WHAT IS BEING ASKED: The response should hold each line from the entries below where "Moment" is found.

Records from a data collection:
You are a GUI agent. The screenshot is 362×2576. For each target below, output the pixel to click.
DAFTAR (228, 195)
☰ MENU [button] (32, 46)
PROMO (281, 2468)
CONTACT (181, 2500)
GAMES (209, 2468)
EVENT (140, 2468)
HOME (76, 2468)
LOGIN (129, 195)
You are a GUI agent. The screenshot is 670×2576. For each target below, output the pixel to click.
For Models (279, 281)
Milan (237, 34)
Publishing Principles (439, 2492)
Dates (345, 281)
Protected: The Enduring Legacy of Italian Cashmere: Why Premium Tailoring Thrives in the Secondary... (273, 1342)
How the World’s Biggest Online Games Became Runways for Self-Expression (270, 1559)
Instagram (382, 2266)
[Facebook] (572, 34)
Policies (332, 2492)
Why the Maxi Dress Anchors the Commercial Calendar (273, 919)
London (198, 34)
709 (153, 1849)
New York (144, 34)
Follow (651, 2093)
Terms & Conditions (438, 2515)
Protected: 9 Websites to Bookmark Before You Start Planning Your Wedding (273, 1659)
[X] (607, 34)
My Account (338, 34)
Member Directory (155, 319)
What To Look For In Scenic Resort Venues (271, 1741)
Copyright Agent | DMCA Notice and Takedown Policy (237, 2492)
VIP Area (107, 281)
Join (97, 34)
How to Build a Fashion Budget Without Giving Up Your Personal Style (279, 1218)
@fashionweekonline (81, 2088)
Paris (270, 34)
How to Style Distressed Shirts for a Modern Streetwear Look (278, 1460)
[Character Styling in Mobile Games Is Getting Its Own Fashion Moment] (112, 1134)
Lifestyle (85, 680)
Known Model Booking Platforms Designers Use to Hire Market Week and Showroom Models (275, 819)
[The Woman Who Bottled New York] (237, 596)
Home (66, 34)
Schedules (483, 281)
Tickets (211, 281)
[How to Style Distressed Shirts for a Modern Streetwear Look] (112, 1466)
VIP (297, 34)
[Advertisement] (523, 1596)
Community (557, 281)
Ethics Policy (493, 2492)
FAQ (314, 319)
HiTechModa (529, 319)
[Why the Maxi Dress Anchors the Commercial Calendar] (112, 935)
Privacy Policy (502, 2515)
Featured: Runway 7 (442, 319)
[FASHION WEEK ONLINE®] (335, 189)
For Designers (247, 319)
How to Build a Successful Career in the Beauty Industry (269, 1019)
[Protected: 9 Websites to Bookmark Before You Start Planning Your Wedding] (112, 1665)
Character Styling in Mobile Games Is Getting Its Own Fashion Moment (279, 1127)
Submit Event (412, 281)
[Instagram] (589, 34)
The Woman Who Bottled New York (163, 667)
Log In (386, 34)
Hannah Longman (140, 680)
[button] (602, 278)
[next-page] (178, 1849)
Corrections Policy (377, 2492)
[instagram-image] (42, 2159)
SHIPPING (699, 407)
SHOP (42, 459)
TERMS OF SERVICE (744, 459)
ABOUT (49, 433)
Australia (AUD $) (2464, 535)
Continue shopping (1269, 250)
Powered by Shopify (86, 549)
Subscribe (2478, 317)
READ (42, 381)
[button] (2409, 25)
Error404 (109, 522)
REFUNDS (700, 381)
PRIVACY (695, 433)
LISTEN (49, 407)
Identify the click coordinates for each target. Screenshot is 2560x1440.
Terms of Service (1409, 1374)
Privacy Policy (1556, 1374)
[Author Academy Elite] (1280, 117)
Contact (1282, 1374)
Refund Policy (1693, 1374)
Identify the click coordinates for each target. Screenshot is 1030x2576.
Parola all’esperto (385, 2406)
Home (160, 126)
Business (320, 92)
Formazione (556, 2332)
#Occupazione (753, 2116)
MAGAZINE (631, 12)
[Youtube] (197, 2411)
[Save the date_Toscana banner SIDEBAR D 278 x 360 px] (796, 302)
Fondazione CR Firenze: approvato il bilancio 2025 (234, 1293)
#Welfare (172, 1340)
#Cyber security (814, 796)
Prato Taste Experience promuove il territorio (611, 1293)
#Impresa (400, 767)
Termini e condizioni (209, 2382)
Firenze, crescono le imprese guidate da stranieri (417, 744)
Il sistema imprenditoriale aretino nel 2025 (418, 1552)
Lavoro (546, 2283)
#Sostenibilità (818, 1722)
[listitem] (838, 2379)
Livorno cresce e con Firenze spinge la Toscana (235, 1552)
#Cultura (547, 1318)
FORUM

REPLY:
[Character Styling in Mobile Games Is Getting Its Own Fashion Moment] (112, 1134)
Character Styling in Mobile Games Is Getting Its Own Fashion Moment (279, 1127)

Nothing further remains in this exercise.